Pixel coordinate grounding data:
============================================================

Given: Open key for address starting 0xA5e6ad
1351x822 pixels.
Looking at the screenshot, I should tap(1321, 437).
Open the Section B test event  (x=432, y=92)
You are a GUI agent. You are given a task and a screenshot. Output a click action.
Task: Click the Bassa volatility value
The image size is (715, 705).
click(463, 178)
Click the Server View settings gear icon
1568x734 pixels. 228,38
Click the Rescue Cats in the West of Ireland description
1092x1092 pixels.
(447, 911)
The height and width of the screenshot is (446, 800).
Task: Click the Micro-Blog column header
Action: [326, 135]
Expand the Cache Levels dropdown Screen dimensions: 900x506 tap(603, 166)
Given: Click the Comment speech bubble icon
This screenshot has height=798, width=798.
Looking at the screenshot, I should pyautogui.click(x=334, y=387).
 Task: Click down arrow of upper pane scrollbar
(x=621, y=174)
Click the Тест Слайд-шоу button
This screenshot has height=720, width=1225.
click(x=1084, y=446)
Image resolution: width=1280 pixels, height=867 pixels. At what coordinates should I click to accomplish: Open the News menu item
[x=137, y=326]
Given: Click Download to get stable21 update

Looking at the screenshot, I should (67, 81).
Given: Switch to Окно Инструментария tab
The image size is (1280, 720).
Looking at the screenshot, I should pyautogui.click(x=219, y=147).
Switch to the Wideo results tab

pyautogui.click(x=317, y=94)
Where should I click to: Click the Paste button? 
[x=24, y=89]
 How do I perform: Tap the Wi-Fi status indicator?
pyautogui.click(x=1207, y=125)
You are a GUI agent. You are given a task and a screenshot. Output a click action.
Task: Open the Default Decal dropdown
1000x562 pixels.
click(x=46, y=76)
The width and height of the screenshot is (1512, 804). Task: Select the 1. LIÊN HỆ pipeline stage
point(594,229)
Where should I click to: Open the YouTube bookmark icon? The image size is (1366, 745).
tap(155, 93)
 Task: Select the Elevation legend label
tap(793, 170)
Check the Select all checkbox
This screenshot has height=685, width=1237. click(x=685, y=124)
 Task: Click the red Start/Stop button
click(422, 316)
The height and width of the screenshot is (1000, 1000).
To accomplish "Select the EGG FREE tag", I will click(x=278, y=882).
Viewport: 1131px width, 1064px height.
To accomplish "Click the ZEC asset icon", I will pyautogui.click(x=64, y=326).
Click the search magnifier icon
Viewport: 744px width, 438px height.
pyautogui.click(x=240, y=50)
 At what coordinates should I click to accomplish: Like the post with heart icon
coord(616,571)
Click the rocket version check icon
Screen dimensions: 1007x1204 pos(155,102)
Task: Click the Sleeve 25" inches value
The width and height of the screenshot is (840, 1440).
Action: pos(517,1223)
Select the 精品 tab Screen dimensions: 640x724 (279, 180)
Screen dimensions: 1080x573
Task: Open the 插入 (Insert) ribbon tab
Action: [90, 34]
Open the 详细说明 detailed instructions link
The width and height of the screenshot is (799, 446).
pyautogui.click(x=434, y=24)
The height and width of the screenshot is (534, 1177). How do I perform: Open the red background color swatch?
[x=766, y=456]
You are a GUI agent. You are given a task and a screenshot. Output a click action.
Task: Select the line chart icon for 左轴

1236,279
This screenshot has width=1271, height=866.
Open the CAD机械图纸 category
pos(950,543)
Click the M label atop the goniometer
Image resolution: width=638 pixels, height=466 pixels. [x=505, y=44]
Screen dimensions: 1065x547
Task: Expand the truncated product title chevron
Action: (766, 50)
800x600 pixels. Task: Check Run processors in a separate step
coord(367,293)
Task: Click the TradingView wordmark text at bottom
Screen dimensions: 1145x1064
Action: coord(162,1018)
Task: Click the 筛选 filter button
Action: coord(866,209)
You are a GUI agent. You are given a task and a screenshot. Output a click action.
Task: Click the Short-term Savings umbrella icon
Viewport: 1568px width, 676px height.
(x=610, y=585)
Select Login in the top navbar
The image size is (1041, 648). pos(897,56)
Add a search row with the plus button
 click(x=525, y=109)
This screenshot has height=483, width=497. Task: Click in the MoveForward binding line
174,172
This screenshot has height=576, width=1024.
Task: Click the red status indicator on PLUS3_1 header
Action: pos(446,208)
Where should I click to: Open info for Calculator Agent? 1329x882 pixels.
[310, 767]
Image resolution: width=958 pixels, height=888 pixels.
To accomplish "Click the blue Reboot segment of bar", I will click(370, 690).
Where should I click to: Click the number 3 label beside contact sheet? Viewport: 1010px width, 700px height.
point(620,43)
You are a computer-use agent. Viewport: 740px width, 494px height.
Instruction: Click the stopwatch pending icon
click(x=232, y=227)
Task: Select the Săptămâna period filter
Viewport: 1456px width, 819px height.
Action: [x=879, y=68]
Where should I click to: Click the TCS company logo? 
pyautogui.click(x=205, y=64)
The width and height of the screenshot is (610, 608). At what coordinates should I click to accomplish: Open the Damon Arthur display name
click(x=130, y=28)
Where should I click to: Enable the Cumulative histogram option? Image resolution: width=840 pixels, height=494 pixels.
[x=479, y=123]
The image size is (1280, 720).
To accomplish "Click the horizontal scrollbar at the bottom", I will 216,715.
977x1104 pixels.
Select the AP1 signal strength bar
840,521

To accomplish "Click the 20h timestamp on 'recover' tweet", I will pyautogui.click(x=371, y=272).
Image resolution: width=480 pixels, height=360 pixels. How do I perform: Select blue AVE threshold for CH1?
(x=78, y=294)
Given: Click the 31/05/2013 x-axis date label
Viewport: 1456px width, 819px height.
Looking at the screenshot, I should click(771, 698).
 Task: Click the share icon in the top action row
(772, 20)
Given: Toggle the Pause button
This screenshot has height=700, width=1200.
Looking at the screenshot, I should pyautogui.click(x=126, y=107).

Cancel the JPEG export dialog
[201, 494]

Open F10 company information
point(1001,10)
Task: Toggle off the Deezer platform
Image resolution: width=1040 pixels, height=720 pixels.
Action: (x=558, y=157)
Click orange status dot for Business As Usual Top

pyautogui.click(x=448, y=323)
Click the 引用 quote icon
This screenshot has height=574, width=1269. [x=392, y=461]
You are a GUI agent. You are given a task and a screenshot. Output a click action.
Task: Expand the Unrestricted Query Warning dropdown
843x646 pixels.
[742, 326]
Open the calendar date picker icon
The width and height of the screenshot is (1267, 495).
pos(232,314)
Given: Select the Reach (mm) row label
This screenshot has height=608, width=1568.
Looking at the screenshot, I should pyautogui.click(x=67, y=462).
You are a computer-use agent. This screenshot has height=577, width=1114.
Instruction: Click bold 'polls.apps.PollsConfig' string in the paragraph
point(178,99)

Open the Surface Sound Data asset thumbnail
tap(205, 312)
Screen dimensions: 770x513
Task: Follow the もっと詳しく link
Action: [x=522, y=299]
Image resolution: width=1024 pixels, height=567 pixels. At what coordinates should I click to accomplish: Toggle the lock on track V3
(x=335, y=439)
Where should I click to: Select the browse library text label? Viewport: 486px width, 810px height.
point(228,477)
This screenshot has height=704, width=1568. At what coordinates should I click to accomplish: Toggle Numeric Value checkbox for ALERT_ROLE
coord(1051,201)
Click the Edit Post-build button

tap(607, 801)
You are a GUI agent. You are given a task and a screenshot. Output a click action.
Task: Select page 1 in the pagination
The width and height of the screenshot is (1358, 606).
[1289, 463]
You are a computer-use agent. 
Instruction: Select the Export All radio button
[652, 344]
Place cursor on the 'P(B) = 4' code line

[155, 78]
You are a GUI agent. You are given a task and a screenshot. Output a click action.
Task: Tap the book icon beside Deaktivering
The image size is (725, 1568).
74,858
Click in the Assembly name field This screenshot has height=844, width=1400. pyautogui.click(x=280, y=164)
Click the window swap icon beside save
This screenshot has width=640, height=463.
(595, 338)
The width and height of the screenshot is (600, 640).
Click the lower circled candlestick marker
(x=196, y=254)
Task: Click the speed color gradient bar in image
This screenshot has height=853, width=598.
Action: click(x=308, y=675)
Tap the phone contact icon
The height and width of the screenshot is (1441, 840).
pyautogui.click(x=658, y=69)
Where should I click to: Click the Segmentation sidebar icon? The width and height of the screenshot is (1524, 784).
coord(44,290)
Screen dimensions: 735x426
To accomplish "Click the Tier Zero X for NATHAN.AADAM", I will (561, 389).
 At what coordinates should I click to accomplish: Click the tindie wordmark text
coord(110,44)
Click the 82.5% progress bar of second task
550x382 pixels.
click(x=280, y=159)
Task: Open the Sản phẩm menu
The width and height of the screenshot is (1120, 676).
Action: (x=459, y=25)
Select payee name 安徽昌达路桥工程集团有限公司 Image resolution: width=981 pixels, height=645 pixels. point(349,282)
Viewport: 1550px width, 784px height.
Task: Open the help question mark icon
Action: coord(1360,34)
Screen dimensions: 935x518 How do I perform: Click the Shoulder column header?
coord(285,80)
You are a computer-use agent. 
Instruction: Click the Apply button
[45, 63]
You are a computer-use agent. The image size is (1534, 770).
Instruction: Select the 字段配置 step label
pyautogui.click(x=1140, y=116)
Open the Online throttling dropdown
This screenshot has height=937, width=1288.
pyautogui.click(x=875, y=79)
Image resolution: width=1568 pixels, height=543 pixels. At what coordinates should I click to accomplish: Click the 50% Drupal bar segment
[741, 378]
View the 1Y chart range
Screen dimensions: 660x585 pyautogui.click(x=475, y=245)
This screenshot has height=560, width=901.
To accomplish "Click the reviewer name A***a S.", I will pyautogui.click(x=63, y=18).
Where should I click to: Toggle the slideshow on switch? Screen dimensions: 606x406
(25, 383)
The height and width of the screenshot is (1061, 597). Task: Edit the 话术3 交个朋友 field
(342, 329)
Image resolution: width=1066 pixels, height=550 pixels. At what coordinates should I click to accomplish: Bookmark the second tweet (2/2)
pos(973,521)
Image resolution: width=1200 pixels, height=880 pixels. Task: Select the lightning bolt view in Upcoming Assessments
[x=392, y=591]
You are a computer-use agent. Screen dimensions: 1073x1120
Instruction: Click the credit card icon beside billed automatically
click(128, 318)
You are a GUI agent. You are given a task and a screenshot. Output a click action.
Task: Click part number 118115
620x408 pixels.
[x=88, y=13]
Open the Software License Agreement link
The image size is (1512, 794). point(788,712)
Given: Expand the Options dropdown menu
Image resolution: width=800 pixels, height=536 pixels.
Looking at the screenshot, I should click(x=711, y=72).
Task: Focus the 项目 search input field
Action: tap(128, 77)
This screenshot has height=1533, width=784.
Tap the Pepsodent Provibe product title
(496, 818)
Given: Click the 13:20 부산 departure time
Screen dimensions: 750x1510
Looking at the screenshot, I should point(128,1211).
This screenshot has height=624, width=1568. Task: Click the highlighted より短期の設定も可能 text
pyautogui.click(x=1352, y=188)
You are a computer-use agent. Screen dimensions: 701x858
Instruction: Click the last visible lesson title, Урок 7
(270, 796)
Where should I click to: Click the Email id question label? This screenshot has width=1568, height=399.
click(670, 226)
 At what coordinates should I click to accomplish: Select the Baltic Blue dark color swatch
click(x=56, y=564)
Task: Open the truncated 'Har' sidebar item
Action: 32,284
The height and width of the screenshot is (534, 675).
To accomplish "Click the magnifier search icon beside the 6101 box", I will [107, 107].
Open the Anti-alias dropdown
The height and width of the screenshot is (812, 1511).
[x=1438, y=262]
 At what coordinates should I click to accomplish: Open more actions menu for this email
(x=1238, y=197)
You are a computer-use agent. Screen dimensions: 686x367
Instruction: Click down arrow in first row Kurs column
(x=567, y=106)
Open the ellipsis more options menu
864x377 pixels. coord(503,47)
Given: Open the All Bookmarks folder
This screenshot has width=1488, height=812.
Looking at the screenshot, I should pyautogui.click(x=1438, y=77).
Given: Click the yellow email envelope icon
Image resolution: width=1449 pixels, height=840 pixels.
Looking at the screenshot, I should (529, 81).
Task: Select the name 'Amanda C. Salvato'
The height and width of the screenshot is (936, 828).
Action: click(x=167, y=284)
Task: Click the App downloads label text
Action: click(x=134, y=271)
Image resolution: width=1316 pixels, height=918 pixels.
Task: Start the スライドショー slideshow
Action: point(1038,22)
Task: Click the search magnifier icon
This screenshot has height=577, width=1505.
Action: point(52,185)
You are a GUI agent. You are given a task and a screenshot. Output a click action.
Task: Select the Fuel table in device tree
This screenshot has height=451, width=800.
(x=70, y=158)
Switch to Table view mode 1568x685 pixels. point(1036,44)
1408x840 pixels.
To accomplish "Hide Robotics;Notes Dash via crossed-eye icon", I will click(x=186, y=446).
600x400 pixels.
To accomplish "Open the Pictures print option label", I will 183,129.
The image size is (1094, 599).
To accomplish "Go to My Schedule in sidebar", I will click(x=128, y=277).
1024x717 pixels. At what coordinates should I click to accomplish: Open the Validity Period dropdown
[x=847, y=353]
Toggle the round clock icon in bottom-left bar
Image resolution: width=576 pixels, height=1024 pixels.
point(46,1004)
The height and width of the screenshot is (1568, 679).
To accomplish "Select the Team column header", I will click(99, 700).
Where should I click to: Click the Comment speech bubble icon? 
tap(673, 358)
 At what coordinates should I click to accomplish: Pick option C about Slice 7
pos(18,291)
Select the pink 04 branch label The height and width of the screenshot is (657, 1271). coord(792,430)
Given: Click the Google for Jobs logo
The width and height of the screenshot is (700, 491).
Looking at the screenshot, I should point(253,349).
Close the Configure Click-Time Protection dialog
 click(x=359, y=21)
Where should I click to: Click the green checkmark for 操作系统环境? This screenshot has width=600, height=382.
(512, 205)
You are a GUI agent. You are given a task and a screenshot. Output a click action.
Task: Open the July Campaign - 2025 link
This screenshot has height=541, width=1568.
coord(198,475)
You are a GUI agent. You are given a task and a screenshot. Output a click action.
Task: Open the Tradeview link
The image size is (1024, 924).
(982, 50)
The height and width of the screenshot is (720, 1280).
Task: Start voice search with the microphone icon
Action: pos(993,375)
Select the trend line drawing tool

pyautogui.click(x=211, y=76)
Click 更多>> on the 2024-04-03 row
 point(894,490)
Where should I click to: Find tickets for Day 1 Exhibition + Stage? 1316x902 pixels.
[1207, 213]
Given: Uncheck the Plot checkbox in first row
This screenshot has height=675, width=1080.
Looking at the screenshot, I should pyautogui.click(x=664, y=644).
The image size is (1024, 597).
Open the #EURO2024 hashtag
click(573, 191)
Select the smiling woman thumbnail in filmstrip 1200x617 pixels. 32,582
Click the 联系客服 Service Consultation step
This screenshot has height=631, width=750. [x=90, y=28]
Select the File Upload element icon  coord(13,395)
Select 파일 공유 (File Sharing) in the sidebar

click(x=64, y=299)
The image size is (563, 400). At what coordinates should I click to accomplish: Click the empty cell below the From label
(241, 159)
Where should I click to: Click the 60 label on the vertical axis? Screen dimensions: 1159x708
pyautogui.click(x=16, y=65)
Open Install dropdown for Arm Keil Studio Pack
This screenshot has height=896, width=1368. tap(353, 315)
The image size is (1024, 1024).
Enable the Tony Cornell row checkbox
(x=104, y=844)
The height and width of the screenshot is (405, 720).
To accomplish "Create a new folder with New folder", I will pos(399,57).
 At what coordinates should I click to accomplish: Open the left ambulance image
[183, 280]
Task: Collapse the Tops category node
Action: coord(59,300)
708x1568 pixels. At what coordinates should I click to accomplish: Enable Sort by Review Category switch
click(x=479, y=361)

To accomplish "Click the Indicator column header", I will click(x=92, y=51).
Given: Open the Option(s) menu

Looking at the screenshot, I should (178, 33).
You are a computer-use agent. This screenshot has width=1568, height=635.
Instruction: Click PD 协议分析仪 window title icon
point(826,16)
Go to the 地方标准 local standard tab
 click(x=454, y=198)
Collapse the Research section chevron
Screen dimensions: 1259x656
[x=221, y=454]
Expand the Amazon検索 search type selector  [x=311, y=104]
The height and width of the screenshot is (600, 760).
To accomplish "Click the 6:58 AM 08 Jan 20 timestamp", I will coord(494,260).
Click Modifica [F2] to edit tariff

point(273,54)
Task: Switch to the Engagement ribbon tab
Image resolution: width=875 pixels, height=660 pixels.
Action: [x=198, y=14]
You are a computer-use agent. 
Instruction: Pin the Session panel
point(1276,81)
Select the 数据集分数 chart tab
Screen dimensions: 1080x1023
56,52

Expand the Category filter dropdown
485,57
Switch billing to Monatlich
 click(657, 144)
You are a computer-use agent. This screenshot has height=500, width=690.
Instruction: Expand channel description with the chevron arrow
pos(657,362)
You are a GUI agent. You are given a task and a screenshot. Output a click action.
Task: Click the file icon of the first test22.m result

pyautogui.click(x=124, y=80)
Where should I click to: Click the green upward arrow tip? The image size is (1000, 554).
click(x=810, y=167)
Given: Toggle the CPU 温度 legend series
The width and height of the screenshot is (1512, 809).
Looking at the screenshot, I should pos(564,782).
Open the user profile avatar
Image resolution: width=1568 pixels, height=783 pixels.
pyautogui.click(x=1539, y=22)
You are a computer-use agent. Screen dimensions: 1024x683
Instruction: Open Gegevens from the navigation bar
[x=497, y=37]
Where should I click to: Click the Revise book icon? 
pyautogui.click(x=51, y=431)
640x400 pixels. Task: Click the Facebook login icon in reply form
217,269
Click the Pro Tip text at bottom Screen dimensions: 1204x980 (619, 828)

============================================================

Collect the complete line wherever the string "timestamp" appears in the records.

Expected answer:
To accomplish "Click the 20h timestamp on 'recover' tweet", I will pyautogui.click(x=371, y=272).
To accomplish "Click the 6:58 AM 08 Jan 20 timestamp", I will coord(494,260).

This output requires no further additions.